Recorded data

START

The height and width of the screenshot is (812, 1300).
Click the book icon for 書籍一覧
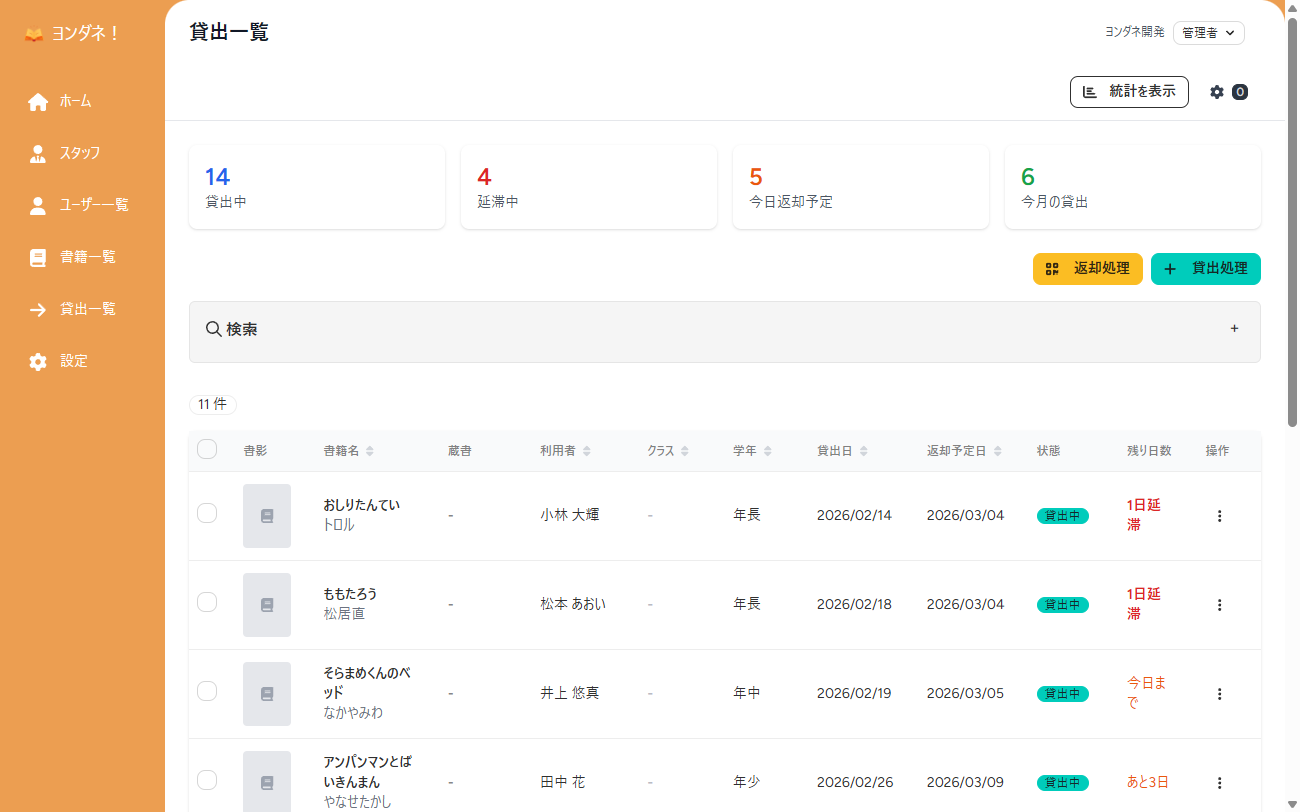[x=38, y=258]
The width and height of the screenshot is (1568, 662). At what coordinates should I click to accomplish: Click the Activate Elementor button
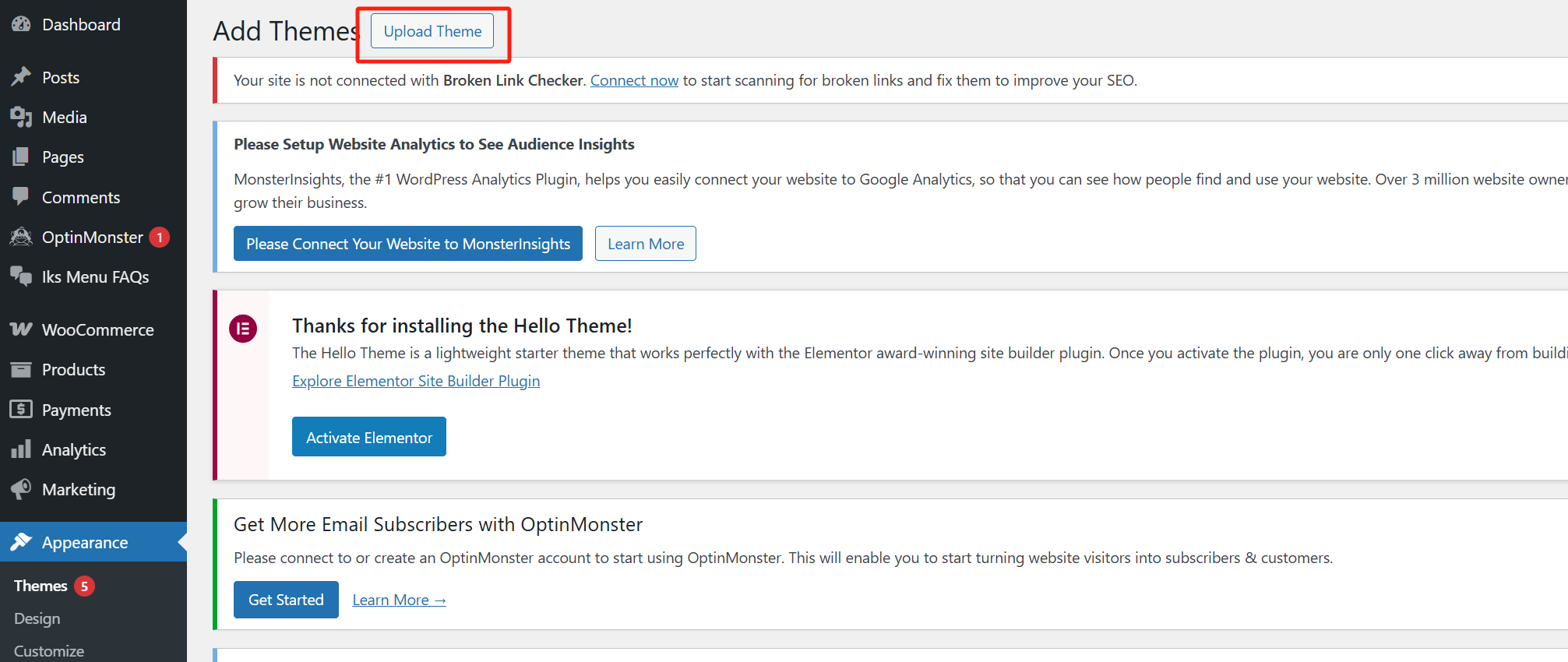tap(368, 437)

END

STATED EXERCISE
Reproduce all the lines of the entries above, including every request, and shift each coordinate in the answers up by 10. Omit the pictures from your reply.

RESULT
The height and width of the screenshot is (812, 1300).
Click the book icon for 書籍一覧
[x=48, y=268]
The width and height of the screenshot is (1568, 662). At what coordinates should I click to accomplish: Click the Activate Elementor button
tap(378, 447)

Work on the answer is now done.